Dataset items:
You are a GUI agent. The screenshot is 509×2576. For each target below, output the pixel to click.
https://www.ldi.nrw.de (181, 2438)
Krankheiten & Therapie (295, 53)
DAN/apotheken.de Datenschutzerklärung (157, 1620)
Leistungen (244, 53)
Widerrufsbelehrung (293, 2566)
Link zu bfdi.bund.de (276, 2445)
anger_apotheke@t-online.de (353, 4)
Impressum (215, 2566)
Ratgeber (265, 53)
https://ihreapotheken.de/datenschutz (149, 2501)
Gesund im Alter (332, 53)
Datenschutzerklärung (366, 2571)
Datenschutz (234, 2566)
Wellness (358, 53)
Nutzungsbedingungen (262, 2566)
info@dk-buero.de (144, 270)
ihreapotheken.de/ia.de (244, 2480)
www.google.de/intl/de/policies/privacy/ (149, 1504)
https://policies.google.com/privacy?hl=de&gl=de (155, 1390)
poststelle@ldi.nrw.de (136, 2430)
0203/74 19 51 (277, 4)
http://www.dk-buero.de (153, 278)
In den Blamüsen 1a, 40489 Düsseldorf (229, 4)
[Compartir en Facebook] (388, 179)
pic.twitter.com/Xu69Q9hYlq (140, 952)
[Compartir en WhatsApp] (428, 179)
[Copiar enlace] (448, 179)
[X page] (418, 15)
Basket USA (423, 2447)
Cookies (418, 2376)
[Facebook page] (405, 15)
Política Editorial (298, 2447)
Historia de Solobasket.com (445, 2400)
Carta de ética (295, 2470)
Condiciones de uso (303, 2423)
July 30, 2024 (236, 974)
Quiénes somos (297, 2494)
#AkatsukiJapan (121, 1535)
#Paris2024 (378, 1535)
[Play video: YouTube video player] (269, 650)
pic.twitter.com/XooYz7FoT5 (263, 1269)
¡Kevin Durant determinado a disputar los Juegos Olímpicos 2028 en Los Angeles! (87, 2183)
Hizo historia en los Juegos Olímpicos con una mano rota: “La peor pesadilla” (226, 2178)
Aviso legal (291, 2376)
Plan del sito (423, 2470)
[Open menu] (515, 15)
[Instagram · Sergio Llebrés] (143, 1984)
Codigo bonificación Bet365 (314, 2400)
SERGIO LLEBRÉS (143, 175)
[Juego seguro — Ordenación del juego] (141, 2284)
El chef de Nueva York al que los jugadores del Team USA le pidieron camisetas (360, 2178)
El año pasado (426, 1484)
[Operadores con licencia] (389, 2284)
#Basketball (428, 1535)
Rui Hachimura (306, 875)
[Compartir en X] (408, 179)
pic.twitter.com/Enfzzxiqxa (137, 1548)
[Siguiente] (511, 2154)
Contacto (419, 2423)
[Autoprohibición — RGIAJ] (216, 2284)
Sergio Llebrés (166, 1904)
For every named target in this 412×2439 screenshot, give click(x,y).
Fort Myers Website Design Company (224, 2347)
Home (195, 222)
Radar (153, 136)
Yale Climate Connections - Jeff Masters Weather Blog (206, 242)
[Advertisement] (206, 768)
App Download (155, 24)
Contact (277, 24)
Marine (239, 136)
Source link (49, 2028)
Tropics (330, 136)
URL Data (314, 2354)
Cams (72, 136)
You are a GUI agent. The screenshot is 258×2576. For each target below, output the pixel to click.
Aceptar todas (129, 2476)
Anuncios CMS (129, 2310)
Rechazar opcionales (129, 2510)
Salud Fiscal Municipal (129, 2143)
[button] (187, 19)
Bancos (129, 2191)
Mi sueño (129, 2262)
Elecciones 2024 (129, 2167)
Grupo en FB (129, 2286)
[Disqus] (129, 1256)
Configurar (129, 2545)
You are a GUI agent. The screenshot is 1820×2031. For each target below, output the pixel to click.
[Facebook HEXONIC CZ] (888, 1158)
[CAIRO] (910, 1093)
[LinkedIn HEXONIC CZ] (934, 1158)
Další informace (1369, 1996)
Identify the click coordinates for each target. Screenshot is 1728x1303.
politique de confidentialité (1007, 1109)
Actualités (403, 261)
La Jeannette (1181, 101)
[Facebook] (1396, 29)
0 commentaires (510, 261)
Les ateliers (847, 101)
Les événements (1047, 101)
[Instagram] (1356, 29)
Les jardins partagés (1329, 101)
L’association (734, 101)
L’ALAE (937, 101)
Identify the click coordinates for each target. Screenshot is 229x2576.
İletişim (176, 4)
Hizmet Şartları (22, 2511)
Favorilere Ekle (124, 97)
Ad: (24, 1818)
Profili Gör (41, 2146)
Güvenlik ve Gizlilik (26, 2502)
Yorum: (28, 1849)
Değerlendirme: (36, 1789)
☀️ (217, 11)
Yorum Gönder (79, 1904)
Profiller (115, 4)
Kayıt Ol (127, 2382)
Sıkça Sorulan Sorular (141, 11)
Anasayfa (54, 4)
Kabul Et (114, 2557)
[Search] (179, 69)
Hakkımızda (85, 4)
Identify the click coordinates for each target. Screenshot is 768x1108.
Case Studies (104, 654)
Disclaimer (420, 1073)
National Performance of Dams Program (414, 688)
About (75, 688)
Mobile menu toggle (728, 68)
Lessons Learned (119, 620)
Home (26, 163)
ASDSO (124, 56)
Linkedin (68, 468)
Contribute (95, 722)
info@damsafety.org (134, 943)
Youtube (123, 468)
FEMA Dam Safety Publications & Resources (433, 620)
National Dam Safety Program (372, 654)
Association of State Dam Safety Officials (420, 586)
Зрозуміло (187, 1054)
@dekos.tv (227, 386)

Task instructions:
Once more, write out all the data above exactly as given.

Exercise solution:
You are a GUI agent. The screenshot is 509×2576. For each target below, output the pixel to click.
https://www.ldi.nrw.de (181, 2438)
Krankheiten & Therapie (295, 53)
DAN/apotheken.de Datenschutzerklärung (157, 1620)
Leistungen (244, 53)
Widerrufsbelehrung (293, 2566)
Link zu bfdi.bund.de (276, 2445)
anger_apotheke@t-online.de (353, 4)
Impressum (215, 2566)
Ratgeber (265, 53)
https://ihreapotheken.de/datenschutz (149, 2501)
Gesund im Alter (332, 53)
Datenschutzerklärung (366, 2571)
Datenschutz (234, 2566)
Wellness (358, 53)
Nutzungsbedingungen (262, 2566)
info@dk-buero.de (144, 270)
ihreapotheken.de/ia.de (244, 2480)
www.google.de/intl/de/policies/privacy/ (149, 1504)
https://policies.google.com/privacy?hl=de&gl=de (155, 1390)
poststelle@ldi.nrw.de (136, 2430)
0203/74 19 51 (277, 4)
http://www.dk-buero.de (153, 278)
In den Blamüsen 1a, 40489 Düsseldorf (229, 4)
[Compartir en Facebook] (388, 179)
pic.twitter.com/Xu69Q9hYlq (140, 952)
[Compartir en WhatsApp] (428, 179)
[Copiar enlace] (448, 179)
[X page] (418, 15)
Basket USA (423, 2447)
Cookies (418, 2376)
[Facebook page] (405, 15)
Política Editorial (298, 2447)
Historia de Solobasket.com (445, 2400)
Carta de ética (295, 2470)
Condiciones de uso (303, 2423)
July 30, 2024 (236, 974)
Quiénes somos (297, 2494)
#AkatsukiJapan (121, 1535)
#Paris2024 (378, 1535)
[Play video: YouTube video player] (269, 650)
pic.twitter.com/XooYz7FoT5 (263, 1269)
¡Kevin Durant determinado a disputar los Juegos Olímpicos 2028 en Los Angeles! (87, 2183)
Hizo historia en los Juegos Olímpicos con una mano rota: “La peor pesadilla” (226, 2178)
Aviso legal (291, 2376)
Plan del sito (423, 2470)
[Open menu] (515, 15)
[Instagram · Sergio Llebrés] (143, 1984)
Codigo bonificación Bet365 (314, 2400)
SERGIO LLEBRÉS (143, 175)
[Juego seguro — Ordenación del juego] (141, 2284)
El chef de Nueva York al que los jugadores del Team USA le pidieron camisetas (360, 2178)
El año pasado (426, 1484)
[Operadores con licencia] (389, 2284)
#Basketball (428, 1535)
Rui Hachimura (306, 875)
[Compartir en X] (408, 179)
pic.twitter.com/Enfzzxiqxa (137, 1548)
[Siguiente] (511, 2154)
Contacto (419, 2423)
[Autoprohibición — RGIAJ] (216, 2284)
Sergio Llebrés (166, 1904)
For every named target in this 412×2439 screenshot, give click(x,y).
Fort Myers Website Design Company (224, 2347)
Home (195, 222)
Radar (153, 136)
Yale Climate Connections - Jeff Masters Weather Blog (206, 242)
[Advertisement] (206, 768)
App Download (155, 24)
Contact (277, 24)
Marine (239, 136)
Source link (49, 2028)
Tropics (330, 136)
URL Data (314, 2354)
Cams (72, 136)
You are a GUI agent. The screenshot is 258×2576. For each target below, output the pixel to click.
Aceptar todas (129, 2476)
Anuncios CMS (129, 2310)
Rechazar opcionales (129, 2510)
Salud Fiscal Municipal (129, 2143)
[button] (187, 19)
Bancos (129, 2191)
Mi sueño (129, 2262)
Elecciones 2024 (129, 2167)
Grupo en FB (129, 2286)
[Disqus] (129, 1256)
Configurar (129, 2545)
You are a GUI agent. The screenshot is 1820×2031. For each target below, output the pixel to click.
[Facebook HEXONIC CZ] (888, 1158)
[CAIRO] (910, 1093)
[LinkedIn HEXONIC CZ] (934, 1158)
Další informace (1369, 1996)
Identify the click coordinates for each target. Screenshot is 1728x1303.
politique de confidentialité (1007, 1109)
Actualités (403, 261)
La Jeannette (1181, 101)
[Facebook] (1396, 29)
0 commentaires (510, 261)
Les ateliers (847, 101)
Les événements (1047, 101)
[Instagram] (1356, 29)
Les jardins partagés (1329, 101)
L’association (734, 101)
L’ALAE (937, 101)
Identify the click coordinates for each target. Screenshot is 229x2576.
İletişim (176, 4)
Hizmet Şartları (22, 2511)
Favorilere Ekle (124, 97)
Ad: (24, 1818)
Profili Gör (41, 2146)
Güvenlik ve Gizlilik (26, 2502)
Yorum: (28, 1849)
Değerlendirme: (36, 1789)
☀️ (217, 11)
Yorum Gönder (79, 1904)
Profiller (115, 4)
Kayıt Ol (127, 2382)
Sıkça Sorulan Sorular (141, 11)
Anasayfa (54, 4)
Kabul Et (114, 2557)
[Search] (179, 69)
Hakkımızda (85, 4)
Identify the click coordinates for each target. Screenshot is 768x1108.
Case Studies (104, 654)
Disclaimer (420, 1073)
National Performance of Dams Program (414, 688)
About (75, 688)
Mobile menu toggle (728, 68)
Lessons Learned (119, 620)
Home (26, 163)
ASDSO (124, 56)
Linkedin (68, 468)
Contribute (95, 722)
info@damsafety.org (134, 943)
Youtube (123, 468)
FEMA Dam Safety Publications & Resources (433, 620)
National Dam Safety Program (372, 654)
Association of State Dam Safety Officials (420, 586)
Зрозуміло (187, 1054)
@dekos.tv (227, 386)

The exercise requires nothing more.